■ QUELLENAUSZUG ■
▼

# Keine Macht den Spamthreads!



## maggus (27. April 2008)

Hallo Community!

Mich (und einige andere vielleicht auch) nerven sie. Spamthreads. Jeden Tag kommen mindestens 20 verschiedene neue "Bewerte die Klöten des Hundes der Tante von der Nachbarin des Users über dir"-Threads aus den Löchern angekrochen.

Spamthreads gehören in irgendeiner Weise zu jedem Forum, aber 2 oder 3 verschiedene reichen doch vollkommen aus. Wir brauchen nicht 100 neue Spamthreads pro Tag.

Deswegen müssen Spamthread-Reduktionsmaßnahmen ergriffen werden. Die Moderation macht das schon ganz gut, indem irgendwelche sinnlosen Threads gleich wieder geschlossen werden. Noch besser fände ich allerdings ein Unterforum in dem gespammt werden kann. Am besten noch mit Auto-Prune alle 7 Tage, dann verschwindet der Mist, der seine kurze Aktualität verlebt hat auch wieder schnell.

Und jetzt: Meinungen bitte 


			Dieser Inhalt steht nur eingeloggten Mitgliedern zur Verfügung.


----------



## Nevad (27. April 2008)

spam find ich gut!


----------



## Incontemtio (27. April 2008)

maggus schrieb:


> Und jetzt: Meinungen bitte
> 
> 
> Dieser Inhalt steht nur eingeloggten Mitgliedern zur Verfügung.



Ich zitiere mich einmal selber aus dem neusten "Spam"-Thread: 
_
"Gibt schon mehr als genug "Bewerte dich Nichtigkeit XY des Users über dir"-Threads."_


----------



## Carcharoth (27. April 2008)

▲

■ SCHRIFTLICHER AUFTRAG 1 ■
Gib die Zeilen der Datensätze, beginnend mit der Zeile, die „At what coordinates“ enthält, und endend mit dem Ende der Datensätze, als JSON-Liste von Zeichenketten wieder, eine Zeichenkette pro Zeile und ohne Leerzeilen. Bilder lässt du in der Antwort weg.
■ SCHRIFTLICHER AUFTRAG 2 ■
Setze den Forumsthread über Spamthreads fort, und zwar ab der Stelle, an der er aufhört.

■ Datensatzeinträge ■
▼

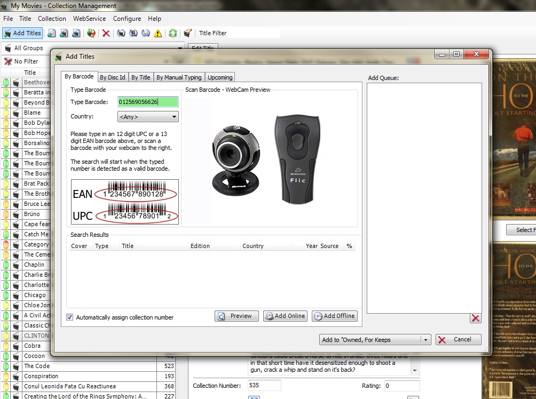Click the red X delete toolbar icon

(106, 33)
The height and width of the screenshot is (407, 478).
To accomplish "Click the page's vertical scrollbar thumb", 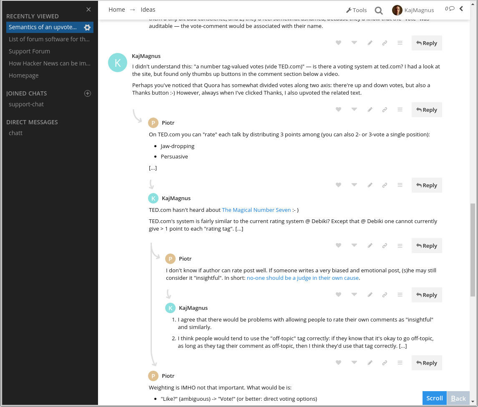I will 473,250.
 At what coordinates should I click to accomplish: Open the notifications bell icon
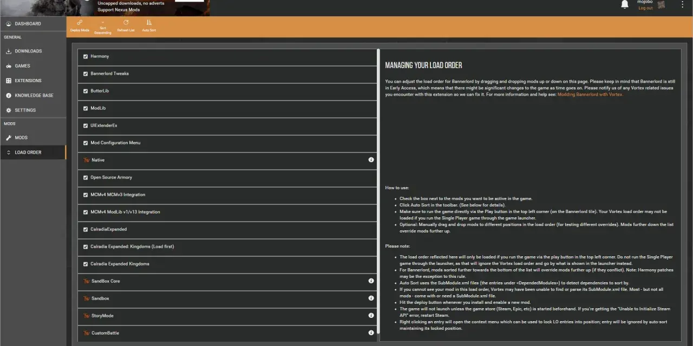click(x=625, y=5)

▲

■ ANTWORT ZUR AUFGABE 1 ■
[
  " At what coordinates should I click to accomplish: Open the notifications bell icon",
  "click(x=625, y=5)"
]

■ ANTWORT ZUR AUFGABE 2 ■
Ich glaube nich, dass sowas kommen wird 


			Dieser Inhalt steht nur eingeloggten Mitgliedern zur Verfügung.
        




Edit:
"Bewerte die Klöten des Hundes der Tante von der Nachbarin des Users über dir"
Schmecken leicht nussig.


----------



## chopi (27. April 2008)

ich will klöten bewerten \o.O/


----------



## Soramac (27. April 2008)

Ein Forum bietet eine Dikussionplatform über bestimmte Themen die in diesem Forum aufgelistet sind, aber man muss sich nicht bei jedem Thema mit einmichen, daher interresieren mich solche Threads nicht, denn ich lese diese erst garnicht.


----------



## Incontemtio (27. April 2008)

Soramac schrieb:


> Ein Forum bietet eine Dikussionplatform über bestimmte Themen die in diesem Forum aufgelistet sind, aber man muss sich nicht bei jedem Thema mit einmichen, daher interresieren mich solche Threads nicht, denn ich lese diese erst garnicht.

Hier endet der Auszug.